Twisted generalized Weyl algebras and primitive quotients of enveloping algebras

TL;DR

This paper constructs and analyzes twisted generalized Weyl algebras associated with multiquivers, establishing their representations, connections to Kac-Moody algebras, and characterizing primitive quotients of enveloping algebras as TGW algebras.

Contribution

It introduces solutions to consistency equations for TGW algebras, explores their representations, and characterizes primitive quotients of enveloping algebras as TGW algebras.

Findings

Constructed canonical differential operator representations of TGW algebras.

Identified conditions for faithfulness and local surjectivity of representations.

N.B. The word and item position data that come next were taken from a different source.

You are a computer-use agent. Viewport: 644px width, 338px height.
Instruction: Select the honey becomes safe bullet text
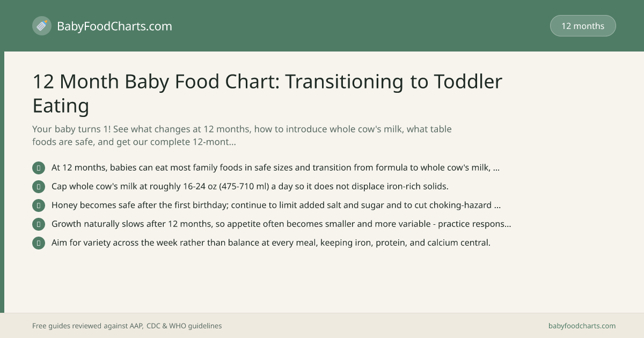click(276, 205)
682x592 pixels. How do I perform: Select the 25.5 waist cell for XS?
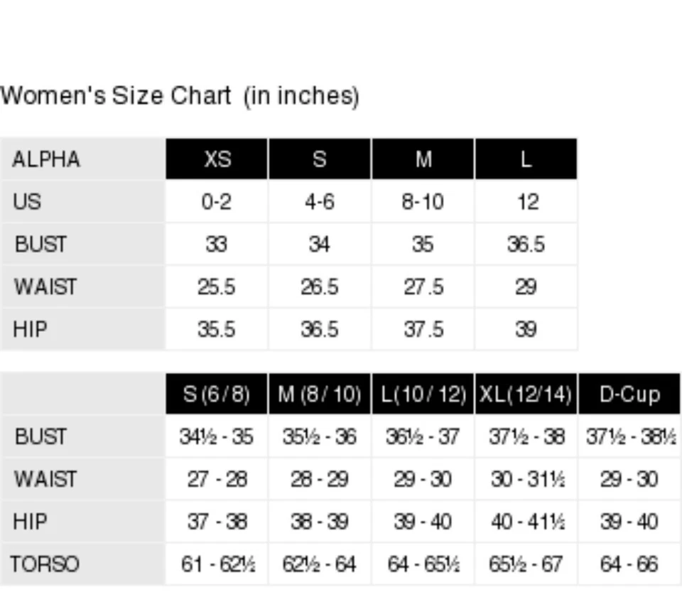click(x=217, y=286)
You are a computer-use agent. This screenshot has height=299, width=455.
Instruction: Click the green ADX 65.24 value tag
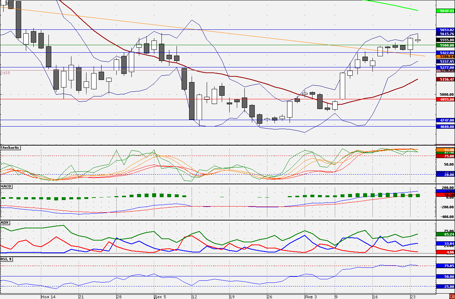pyautogui.click(x=445, y=234)
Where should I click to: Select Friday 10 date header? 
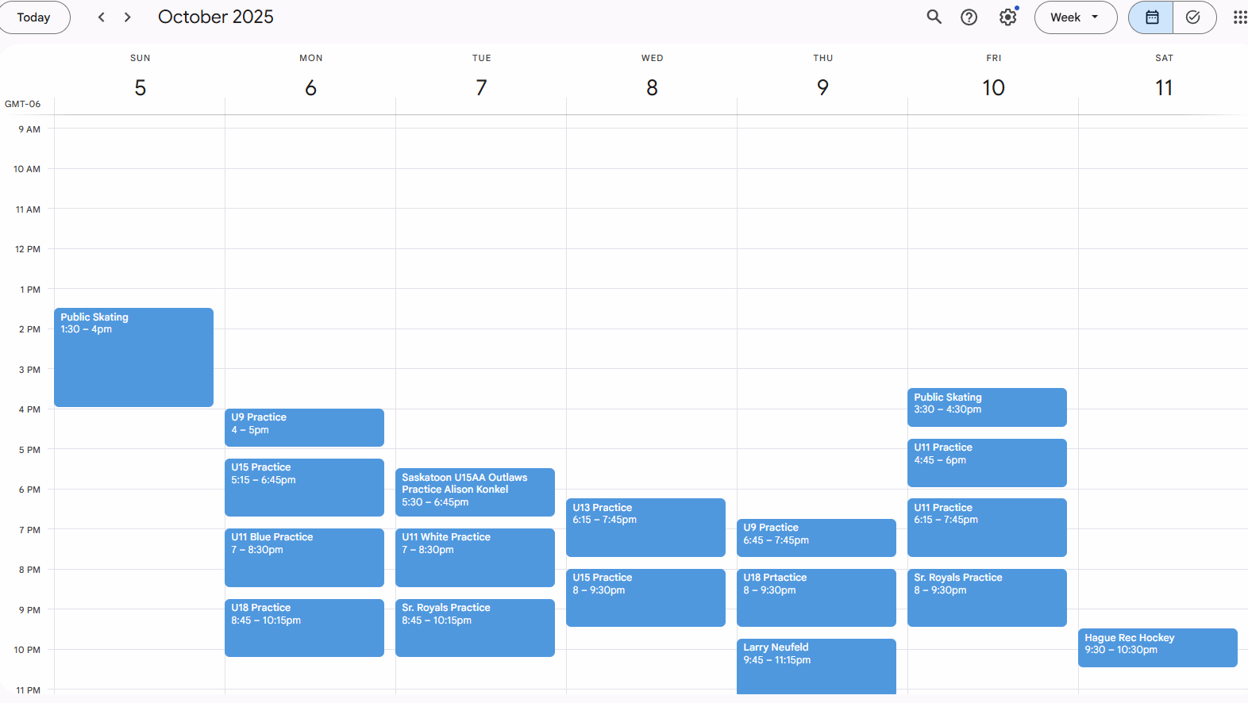point(993,87)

Characterized primitive quotients of enveloping algebras as TGW algebras in terms of simple weight modules.

Abstract

To each multiquiver $\Gamma$ we attach a solution to the consistency equations associated to twisted generalized Weyl (TGW) algebras. This generalizes several previously obtained solutions in the literature. We show that the corresponding algebras $\mathcal{A}(\Gamma)$ carry a canonical representation by differential operators and that $\mathcal{A}(\Gamma)$ is universal among all TGW algebras with such a representation. We also find explicit conditions in terms of $\Gamma$ for when this representation is faithful or locally surjective. By forgetting some of the structure of $\Gamma$ one obtains a Dynkin diagram, $D(\Gamma)$. We show that the generalized Cartan matrix of $\mathcal{A}(\Gamma)$ coincides with the one corresponding to $D(\Gamma)$ and that $\mathcal{A}(\Gamma)$ contains graded homomorphic images of the enveloping algebra of the positive and negative part of the corresponding Kac-Moody algebra. Finally, we show that a primitive quotient $U/J$ of the enveloping algebra of a finite-dimensional simple Lie algebra over an algebraically closed field of characteristic zero is graded isomorphic to a TGW algebra if and only if $J$ is the annihilator of a completely pointed (multiplicity-free) simple weight module. The infinite-dimensional primitive quotients in types $A$ and $C$ are closely related to $\mathcal{A}(\Gamma)$ for specific $\Gamma$. We also prove one result in the affine case.